PressPass: What are the skills that students need in the 21st century?

Golden: The skills called for in today’s knowledge economy are versatile ones that can be applied across diverse situations. These include being able to think flexibly and apply different approaches to creatively solve complex problems. Also essential are the capacities to critically evaluate large amounts of information and work effectively as part of a team, plus independently if need be.

These are skills rarely tested in schools and correspondingly are rarely taught.

Technology holds the key to instilling them. Not only is technological literacy now a foundational skill with the ubiquity of technology in the workplace, but classroom-friendly technologies such as Tablet PCs, online learning spaces, digital textbooks and note-taking software actively enable students to conduct research, capture and organize information and analyze its reliability, communicate their insights to others, and collaborate with classmates.

PressPass: So what is Microsoft doing to help transform education?

Golden: We’re forging partnerships with governments, schools, content providers, academic researchers and development organizations alongside teachers, students and parents. We recognize that effecting transformative change in education requires buy-in from all the stakeholders, so we’re taking a community approach and reaching out to diverse partners. It takes a systemic approach and cooperation to make change happen. I can attest to this from my experience working in education. For technology to realize its transformational potential it must form part of a comprehensive and integrated strategy that also revamps curricula and provides teachers with training and support.

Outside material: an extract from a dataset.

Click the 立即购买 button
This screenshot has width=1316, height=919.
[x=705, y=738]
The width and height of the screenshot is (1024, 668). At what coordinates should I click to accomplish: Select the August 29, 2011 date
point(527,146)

This approach is reflected in the Innovative Schools program, in which we’re working with educators on the ground to pilot cutting-edge applications of technology in the classroom. The initiative started out with 12 schools in 12 countries. Now we’re extending it to more than 72,000 schools across 100-plus nations by 2013. With technology, we can be acutely sensitive to individual schools’ needs. But at the same time we’re trying to tease out the general lessons and examples of best practice that can be applied to schools universally. There are so many inspiring individual school success stories, but access to great educational experiences shouldn’t depend on where a student lives. Generating models of excellence that can be cost-effectively replicated at scale holds the key to achieving wholesale change and bringing the benefits of a quality education to all of the 1.4 billion students across the globe. This is how we create success for our children in the 21st century.